GIS, Kyle says, produces more than a neat, squared-up map pointing up for north. “GIS produces a map that is skewed or turned to be geographically correct, in all different projections, depending on where you are in the world.”

The future of GIS at the RFO, he says, includes setting up a “geo-database” that can include the property location, where the owner is living now, and county-, state- or city-provided information, such as tax base input. 

Here at the RFO, Kyle describes himself as a “fancy cartographer,” and he is affectionately called “Map Daddy.”

He says, “The staff brings satellite-identified coordinates to me to find out whether plots or points are those in Sector 1 or Sector 2.”

Other tasks would include something as simple as asking for a map of where all the zip codes are.

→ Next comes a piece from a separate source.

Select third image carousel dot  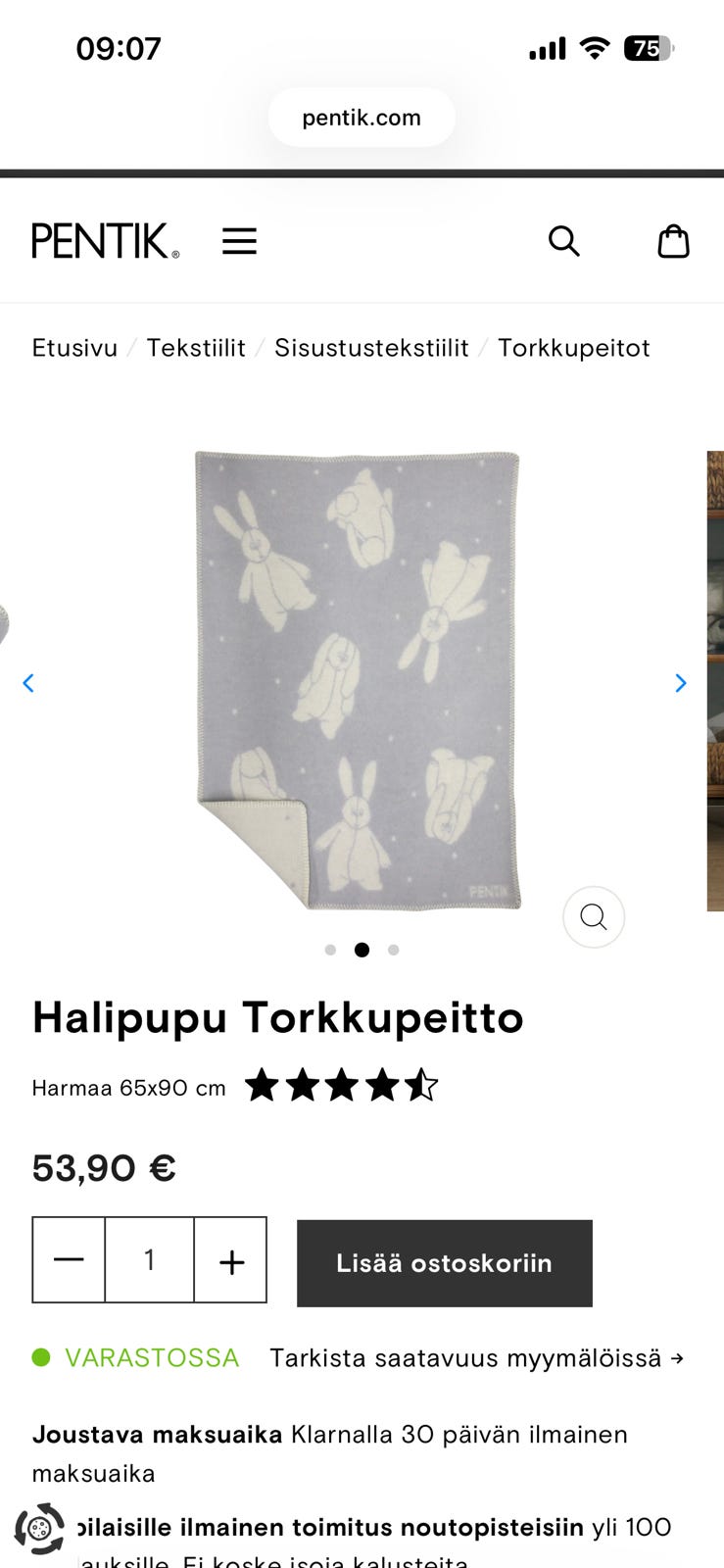click(x=393, y=950)
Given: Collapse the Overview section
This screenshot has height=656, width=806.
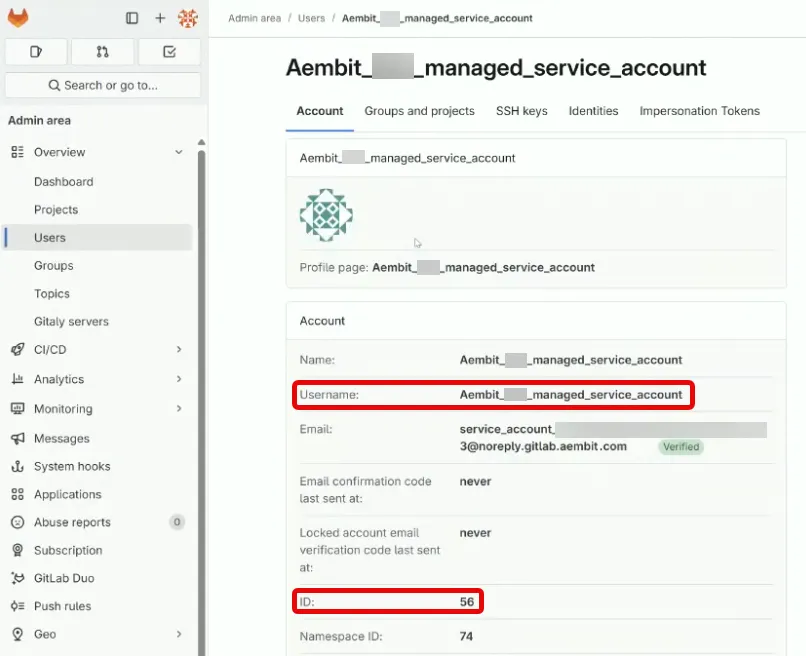Looking at the screenshot, I should (179, 151).
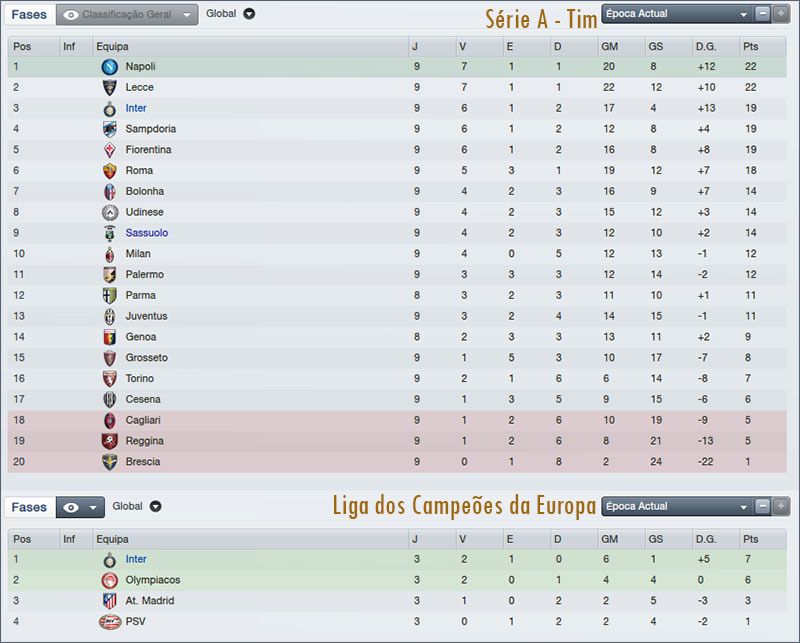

Kyle, whose home is in Omaha, Neb., earned a bachelor’s degree in geography with a minor in GIS. He works for a contractor, Applied Data Consultants, who provides a GIS geographic service center help desk for the Corps’ Omaha District and separate services for the Real Estate Division producing property tract maps for land transfers.

He says that early-on in the RFO mission, “there was a room full of GIS people at the RFO of both contractors and Corps employees. As the mission winds down, it gets harder to fill the job with regular employees. That’s why we are contracted to fill the gap.”

Kyle says typically his best days here are “the days after I make a map and the staff talks about the map in a PowerPoint presentation - knowing it got used and somebody actually understands it.”